La nostra casa è dove decidiamo di stare. A da dove siamo liberi di ripartire. Al momento giusto.

Bene. Io non mi schiodo da qui. Una donna rimane seduta sul marciapiede, davanti all’ingresso di un caseggiato. Vive sotto le finestre di una signora di mezz’età, che non ne sopporta la presenza. La considera un elemento di disturbo, al pari dei segnacci dei writers che hanno imbrattato le vetrate del portone. Ma non c’è verso di cacciarla. È una presenza tenace ed impassibile, che resiste a tutto, soprattutto alla monotonia e all’insofferenza altrui. Nulla può essere peggio della miseria. E nulla meglio della libertà assoluta, quella di essere, semplicemente, di vivere come una persona che occupa il suolo e la visuale altrui, che si accontenta di rivendicare, in questo modo, il proprio diritto ad esistere, fuori da ogni schema di comportamento, da ogni programma per la giornata.

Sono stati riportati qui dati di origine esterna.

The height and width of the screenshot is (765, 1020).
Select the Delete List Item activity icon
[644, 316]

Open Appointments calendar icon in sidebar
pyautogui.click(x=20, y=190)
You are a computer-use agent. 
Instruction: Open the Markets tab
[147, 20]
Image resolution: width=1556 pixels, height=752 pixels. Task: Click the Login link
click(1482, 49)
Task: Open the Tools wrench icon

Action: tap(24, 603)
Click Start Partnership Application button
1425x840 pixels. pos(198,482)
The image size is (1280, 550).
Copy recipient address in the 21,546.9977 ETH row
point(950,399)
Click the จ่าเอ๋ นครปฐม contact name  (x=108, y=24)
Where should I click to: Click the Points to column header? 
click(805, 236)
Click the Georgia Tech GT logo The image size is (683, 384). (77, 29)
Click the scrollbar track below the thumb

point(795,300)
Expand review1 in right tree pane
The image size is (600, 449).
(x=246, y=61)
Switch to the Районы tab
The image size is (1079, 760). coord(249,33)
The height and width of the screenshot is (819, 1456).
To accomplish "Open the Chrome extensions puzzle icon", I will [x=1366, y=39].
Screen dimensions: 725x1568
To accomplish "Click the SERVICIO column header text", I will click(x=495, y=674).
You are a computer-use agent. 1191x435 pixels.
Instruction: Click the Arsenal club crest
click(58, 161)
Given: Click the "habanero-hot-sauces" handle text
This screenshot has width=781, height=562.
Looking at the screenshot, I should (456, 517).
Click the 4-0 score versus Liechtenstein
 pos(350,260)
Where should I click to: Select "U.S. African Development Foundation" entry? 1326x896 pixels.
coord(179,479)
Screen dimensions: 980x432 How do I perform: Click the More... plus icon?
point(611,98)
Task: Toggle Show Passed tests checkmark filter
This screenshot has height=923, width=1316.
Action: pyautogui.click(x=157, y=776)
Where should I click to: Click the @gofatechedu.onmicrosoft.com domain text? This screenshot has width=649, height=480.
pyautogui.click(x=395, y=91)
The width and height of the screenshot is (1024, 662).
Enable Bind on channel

Chi la guarda, con indifferenza oppure con fastidio, non si rende conto che lei, quella sagoma fissa al centro del paesaggio, è il dipinto, mentre il mondo intorno, con i suoi abitanti inquieti, è solo la movimentata cornice del suo nobilissimo ritratto, composto ed austero, fiero ed irremovibile. Sono gli altri, che vanno avanti e indietro, che trafficano e non trovano mai pace, i veri senza fissa dimora. Lei una casa ce l’ha, e la custodisce gelosamente: è l’angolo di terra in cui trascorre tranquillamente il tempo, senza provare alcun disagio, come dentro una nicchia costruita su misura, che è, contemporaneamente, la vetrina in cui si mette in mostra. Una santa nell’edicola. Una certezza serafica e scultorea che ci aspetta, immancabilmente, alla svolta del cammino. Eterna nella sua ripetitiva,  laconica inutilità. Pronta a sparire - come un angelo a missione compiuta - non appena qualcuno ne smaschera la comune, ed umanissima, anima di carne.